Onasagoras
Yesterday was World Snake Day and our Anita is advised to be on her guard. Her enemies may be out to get her, but just as dangerous are a few so-called “friends” lurking in the shadows. Are they friends or snakes? A famous astrologer once asked that very question. Speaking of which, Anita dear, maybe it’s time to visit a fortune teller and get that evil eye lifted.
In any case, the fact that our beloved influencer is still keeping DISY on top and herself on the highest rung of the popularity ladder (albeit just barely) counts in her favor. But our Nikos is on the rise too, and with the hundreds of photos he’ll be taking during Cyprus’ six-month EU Council Presidency, he’s optimistic that his popularity will skyrocket. He’ll be posing with foreign leaders without even having to suffer the ordeal of airport lines or flights. They’ll all be coming here. The money’s there, and opportunities like this don’t come often.
Cyprus has eight species of snakes. Only one is venomous. -Onasagoras
Having dispatched their patriotic messages to mark the grim anniversary of the coup (some reportedly used AI to save themselves the effort), our political leadership is now off to New York for the next round of talks. Of all the President’s trips over the past two years, what we mostly got out of them were expenses and a lot of souvenir snapshots, because the chances of real progress are about as likely as me catching a swordfish in the Kouris dam. In other words: zero.
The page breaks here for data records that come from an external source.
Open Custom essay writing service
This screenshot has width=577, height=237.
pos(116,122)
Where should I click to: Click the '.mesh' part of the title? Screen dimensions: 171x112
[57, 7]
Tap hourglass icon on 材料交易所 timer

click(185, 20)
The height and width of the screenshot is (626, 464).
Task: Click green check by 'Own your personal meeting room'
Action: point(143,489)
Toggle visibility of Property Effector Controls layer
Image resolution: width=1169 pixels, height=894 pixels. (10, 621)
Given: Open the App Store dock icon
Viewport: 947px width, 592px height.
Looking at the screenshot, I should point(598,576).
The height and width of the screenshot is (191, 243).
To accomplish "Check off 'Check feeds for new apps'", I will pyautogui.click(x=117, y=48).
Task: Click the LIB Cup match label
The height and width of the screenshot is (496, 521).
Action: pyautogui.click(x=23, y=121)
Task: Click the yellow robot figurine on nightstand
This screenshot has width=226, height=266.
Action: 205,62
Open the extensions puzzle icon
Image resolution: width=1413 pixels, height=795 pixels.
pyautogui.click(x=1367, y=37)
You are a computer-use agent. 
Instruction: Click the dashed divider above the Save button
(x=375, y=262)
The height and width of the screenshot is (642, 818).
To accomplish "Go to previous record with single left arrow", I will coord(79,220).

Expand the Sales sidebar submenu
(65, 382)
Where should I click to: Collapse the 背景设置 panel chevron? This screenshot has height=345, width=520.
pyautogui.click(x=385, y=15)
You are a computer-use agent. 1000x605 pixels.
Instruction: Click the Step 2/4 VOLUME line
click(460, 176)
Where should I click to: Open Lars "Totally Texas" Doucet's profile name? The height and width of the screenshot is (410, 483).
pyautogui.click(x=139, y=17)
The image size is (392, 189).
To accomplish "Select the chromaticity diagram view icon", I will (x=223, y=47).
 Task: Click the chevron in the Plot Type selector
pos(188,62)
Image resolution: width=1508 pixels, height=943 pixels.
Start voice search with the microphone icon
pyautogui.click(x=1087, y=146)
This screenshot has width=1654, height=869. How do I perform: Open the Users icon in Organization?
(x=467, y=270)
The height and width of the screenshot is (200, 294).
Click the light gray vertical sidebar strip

The Minister of Energy, Keravnos, lived up to his name and thundered down on the undersea cable project, threatening not to pay a cent, even the agreed sum, without firm guarantees of the project’s viability. Personally, I support the Minister. In a multi-billion-euro venture, nothing should be left hanging. Everything must be crystal clear. Crystal clear, as our young Nikos would say, because down at the seabed, everything moves in deep darkness. Abyss, if you remember the movie.
I lost count of the attempted, and successful, murders we had last week. We gave off strong Chicago and New York vibes from their crime-wave glory days. Fortunately, we didn’t have a killing on the Finikoudes promenade. Apparently, the elite MMAD patrols the President ordered to the seafront (since it seems the responsible Minister and the Police Chief had gone on early vacation) did the trick. Make Finikoudes Great Again. What struck me most though was the case of the 80-year-old man who killed the partner of his former partner, or something like that. First of all, because I thought that after a certain age (say, after 40), jealousy and disputes were supposed to be resolved with a good talk. Second, because I heard that in the past they’d found 147 hunting rifles in his home. One hundred and forty-seven! What? Was he still hunting at 80? Or did he have his own private army waging war in Africa? Folks, something’s not right in this country, and it’s not just the heatwave turning our brains into jelly. Psychiatrists of the world, assemble.